組別SDT+阿加曲班組阿加曲班組SDT組對照組抑瘤率62.36±11.34 15.76±10.12 14.36±9.24 0.01±7.12凋亡率39.36±4.56 12.36±5.23 11.56±4.12 1.36±0.12

3 討論

聲動力療法（SDT）是目前研究發現的一種新的腫瘤治療方法，它來源于光動力療法，是1989年由Umemura等在研究超聲診斷和血卟啉的協同效應而發展成的。大量實驗證明SDT在體內及體外具有抑制膠質瘤生長的作用，由于SDT 相比PDT 有更深的組織穿透性，超聲亦能激活原為光敏劑的某些卟啉類增敏劑而殺傷腫瘤細胞[7-9]。超聲能夠穿透深部組織而激活增敏劑；光、聲動力聯合治療其原理為激活共同的增敏劑，產生更多的毒性物質，從而增強殺傷腫瘤細胞的效果。
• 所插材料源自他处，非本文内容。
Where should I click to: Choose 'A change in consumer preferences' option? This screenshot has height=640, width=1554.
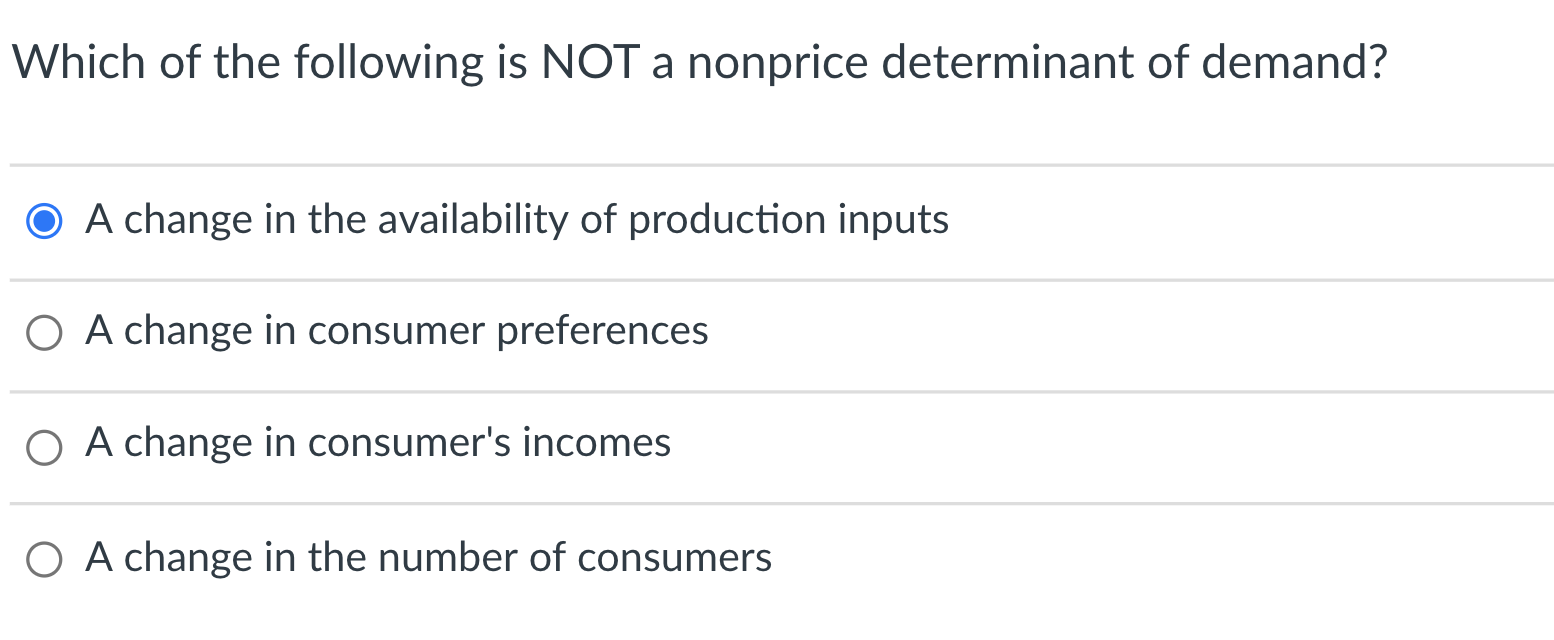point(44,332)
Billroth 于1878年在實驗研究證實的基礎上提出觀點為在腫瘤轉移和凝血機制之間存在某種聯系的假說理念，使廣大學者對凝血系統和腫瘤的關系進行了深入廣泛的研究[10]。相關研究證實了凝血酶存在于多種類型的腫瘤細胞中，從而解釋了在腫瘤患者中出現的高凝現象，但并不能完全解釋凝血酶與腫瘤發生、發展存在直接、密切的關聯[11-13]。有研究證實，凝血酶能促進腫瘤的生長轉移功能，因為凝血酶本身具有促進腫瘤血管生長的能力，其促血管生成作用在雞胚尿囊膜實驗中已被證實，同時發現此研究效應是通過特殊凝血酶受體PAR-1 介導協同完成的，與纖維素的形成無關聯[14]。凝血酶在腫瘤的血管形成發展中起到了重要的作用，是腫瘤生長轉移的必要條件。凝血酶可促進腫瘤細胞和內皮細胞的生長增殖，腫瘤細胞的致瘤性增強，能增加腫瘤微環境中各種成分的粘附聚集，細胞在體內的轉移過程不斷加快，從而誘導血管生長因子的分泌合成，其被認為是一種潛在的促血管生長因子，與腫瘤的發生、發展有密切的關系。
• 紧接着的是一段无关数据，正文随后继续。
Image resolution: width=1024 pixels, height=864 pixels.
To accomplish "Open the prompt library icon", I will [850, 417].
阿加曲班是一種新型的凝血酶抑制劑藥物，它能夠可逆地、高選擇地與凝血酶活性相關位點相結合，中斷凝血酶催化的一系列凝血過程。臨床應用于腦血栓、腦梗塞、靜脈竇血栓治療中，并取得良好效果。以往的研究中，阿加曲班可抑制PAR-1 表達水平，MTT 法檢測阿加曲班組的抑瘤率為（14.25±9.36）%，與其他組對比，差異有統計學意義(P＜0.05)，與該研究結果相吻合；該研究中，MTT 法檢測SDT+阿加曲班組的抑瘤率為（62.36±11.34）%，與其他三組比較，差異有統計學意義(P＜0.05)；阿加曲班組的抑瘤率（15.76±10.12）%較對照組抑瘤率高，但較SDT+阿加曲班組抑瘤率低(P＜0.05)；SDT 組（14.36±9.24）%較對照組（0.01±7.12）%高，但較SDT+阿加曲班組低(P＜0.05)。有學者用膠原酶Ⅳ誘導大鼠腦出血模型，研究結果可見，應用阿加曲班72 h能顯著減輕腦水腫，血腫未見擴大；應用阿加曲班24 h能抑制多形核白細胞的滲出，抑制單核-巨噬細胞的活性。故此，阿加曲班能減輕腦出血后伴發腦水腫在內的繼發性腦損傷病例[15-16]。Huang J 等[15]研究指出，凝血酶通過誘導腦水腫發展形成、增殖細胞和生成血管的作用，引發膠質瘤患者不良的預后反應。而應用阿加曲班治療，通過抗凝血酶能夠減輕腦水腫發展程度，減慢膠質瘤的生長速度，從而改善腫瘤導致的神經性功能障礙情況[16-18]。該文中，Real-time PCR 檢測顯示，聲動力組治療后PAR-1 表達水平為（7.844±0.288），與對照組（4.844±0.184）比較，差異有統計學意義(P＜0.05)；Western blot 檢測顯示，聲動力組治療后PAR-1 表達為（9.874±0.273），與對照組（4.746±0.167）比較，差異有統計學意義(P＜0.05)。SDT+阿加曲班組與其他3組比較，凋亡率顯著升高；阿加曲班組、SDT組抑瘤率較對照組高(P＜0.05)。

綜上所述，應用阿加曲班聯合聲動力治療C6膠質瘤細胞，可以提高抑瘤率，為臨床應用阿加曲班聯合聲動力治療腦膠質瘤的研究奠定了實驗基礎。